Ein Grund dafür ist das Auftaktprogramm. „Wir haben von den Favoriten das schwerste Auftaktprogramm meiner Meinung nach. Das kann schnell in die Hose gehen. Das erste Spiel ist immer tückisch, da kann man in Beckdorf auch mal verlieren. Dann kommt das spezielle Spiel ohne Backe in Rotenburg“, blickt Rademacher voraus. Es folgen die Duelle mit dem Vfl Fredenbeck und der SG VTB/Altjührden sowie dem HC Bremen – drei der vier Gegner, denen Rademacher die Meisterschaft zutraut (hinzu kommt der TV Bissendorf-Holte). „Das ist meine Vermutung. Eine Überraschungsmannschaft kann natürlich auch noch dazukommen. Aber ich gucke nicht zu sehr auf die anderen Mannschaften“, sagt er. Vier dieser fünf Spiele sowie sechs der ersten acht bestreitet die HSG auswärts. „Wenn wir am Anfang nicht direkt am Limit spielen, geht das ganz schnell nach hinten los, und man bekommt Druck. Wir müssen den Fokus von Spiel zu Spiel ausrichten. Das geht in der Corona-Zeit gar nicht anders“, sagt Rademacher.

Sehr positiv ist, dass nahezu der gesamte Kader fit ist. Lediglich Neuzugang Tim Brauner braucht nach seiner schweren Schulterverletzung laut Rademacher noch bis Mitte, Ende Oktober, bevor er voll mitwirken kann. „Das sieht aber schon gut aus mit der Schulter, er hat in Tests auch schon mitgespielt und macht gute Fortschritte“, berichtet Rademacher. Die Spieler seien allesamt heiß und wollen, dass es endlich losgeht. Neuzugang Michael Schröder hatte im Interview mit dieser Zeitung bereits das Ziel Meisterschaft ausgerufen, sein Coach ist da zurückhaltender: „Wir wollen mal gucken. Ich bin vorsichtig. Klar gehört man zum Favoritenkreis. Aber wir müssen erst mal Leistung bringen, in den Rhythmus finden.

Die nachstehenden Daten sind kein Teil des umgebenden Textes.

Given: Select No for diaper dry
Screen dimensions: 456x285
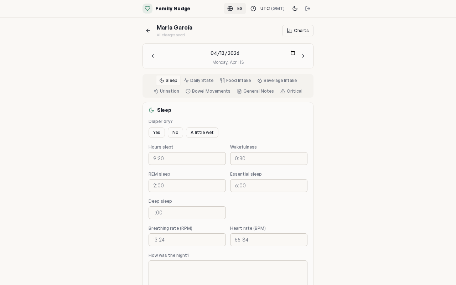Looking at the screenshot, I should point(175,133).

Es können in dieser Saison so viele Faktoren in Sachen Meisterschaft eine Rolle spielen, nicht nur sportliche. Wir müssen auf alles vorbereitet sein, auch wenn wir nicht auf alles Einfluss haben. Wenn wir Weihnachten oben dabei sind, können wir vielleicht konkretere Ziele ausgeben“, sagt Rademacher.